The second phase of the KFM project will launch in 2027, following the first phase reaching full capacity in 2023.
CMOC said the investment would enhance its position in the global copper market but noted exposure to commodity price fluctuations and political and economic risks in the Democratic Republic of the Congo.
The company owns 71.25% of the KFM asset via a Hong Kong-based unit and also operates the Tenke Fungurume mine in the country, making both key contributors to global copper and cobalt supply for the energy transition.
CMOC Group is a Chinese mining and metals firm engaged in the production of copper, cobalt, molybdenum and rare earths. It operates globally across China, the Democratic Republic of the Congo, Brazil and Australia.
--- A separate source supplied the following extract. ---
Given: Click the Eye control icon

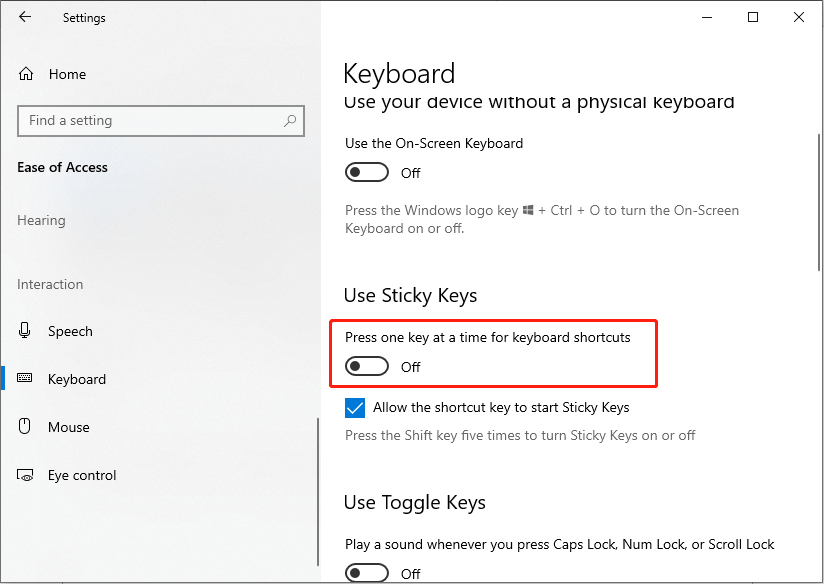Looking at the screenshot, I should click(25, 475).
In the DRC, it plays a central role in supplying critical minerals to global battery and electrification markets.
Earlier this month, Wood Mackenzie warned of a global copper shortage, forecasting a 24% demand surge by 2035. The consultancy estimates that 8 million tonnes of new mine capacity and 3.5 million tonnes of additional scrap will be needed annually to meet future supply gaps.
BloombergNEF has also projected that booming demand from artificial intelligence data centres will further tighten global copper markets, with the supply shortfall potentially reaching 6 million tonnes by 2035 due to years of underinvestment.